• Task prompt:
Count only the lines of the records that hold "computer", then give the number without any other words.

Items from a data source
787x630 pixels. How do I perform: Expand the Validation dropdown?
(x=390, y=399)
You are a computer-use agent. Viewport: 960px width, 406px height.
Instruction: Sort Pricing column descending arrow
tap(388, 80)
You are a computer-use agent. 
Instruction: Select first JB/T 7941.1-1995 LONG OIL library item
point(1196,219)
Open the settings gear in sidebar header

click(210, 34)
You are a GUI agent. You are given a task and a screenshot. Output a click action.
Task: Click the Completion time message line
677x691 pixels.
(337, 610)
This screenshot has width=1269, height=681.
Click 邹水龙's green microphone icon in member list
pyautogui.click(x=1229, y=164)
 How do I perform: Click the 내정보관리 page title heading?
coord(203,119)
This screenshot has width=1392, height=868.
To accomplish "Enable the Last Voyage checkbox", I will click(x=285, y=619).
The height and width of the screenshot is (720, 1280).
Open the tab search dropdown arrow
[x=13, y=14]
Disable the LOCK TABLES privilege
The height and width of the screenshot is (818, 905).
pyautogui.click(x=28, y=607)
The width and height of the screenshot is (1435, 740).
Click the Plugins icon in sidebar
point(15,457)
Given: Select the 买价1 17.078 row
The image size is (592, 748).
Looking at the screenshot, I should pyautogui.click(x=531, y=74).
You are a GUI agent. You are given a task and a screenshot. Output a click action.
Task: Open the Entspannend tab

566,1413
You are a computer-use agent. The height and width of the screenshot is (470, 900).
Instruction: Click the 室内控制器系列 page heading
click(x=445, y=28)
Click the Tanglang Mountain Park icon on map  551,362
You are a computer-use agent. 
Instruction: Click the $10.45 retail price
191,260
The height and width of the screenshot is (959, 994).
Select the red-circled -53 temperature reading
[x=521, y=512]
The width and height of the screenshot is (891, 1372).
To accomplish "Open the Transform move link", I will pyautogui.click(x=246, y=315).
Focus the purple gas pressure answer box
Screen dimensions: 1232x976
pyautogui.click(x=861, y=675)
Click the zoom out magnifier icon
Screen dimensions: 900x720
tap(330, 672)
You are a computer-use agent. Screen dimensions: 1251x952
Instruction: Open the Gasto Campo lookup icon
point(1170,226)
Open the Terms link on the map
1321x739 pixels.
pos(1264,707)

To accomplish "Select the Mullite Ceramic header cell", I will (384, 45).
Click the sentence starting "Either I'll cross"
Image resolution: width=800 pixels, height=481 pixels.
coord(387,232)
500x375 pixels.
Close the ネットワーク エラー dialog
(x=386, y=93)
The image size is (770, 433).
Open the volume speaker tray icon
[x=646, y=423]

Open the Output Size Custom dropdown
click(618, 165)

• Output of the exercise:
5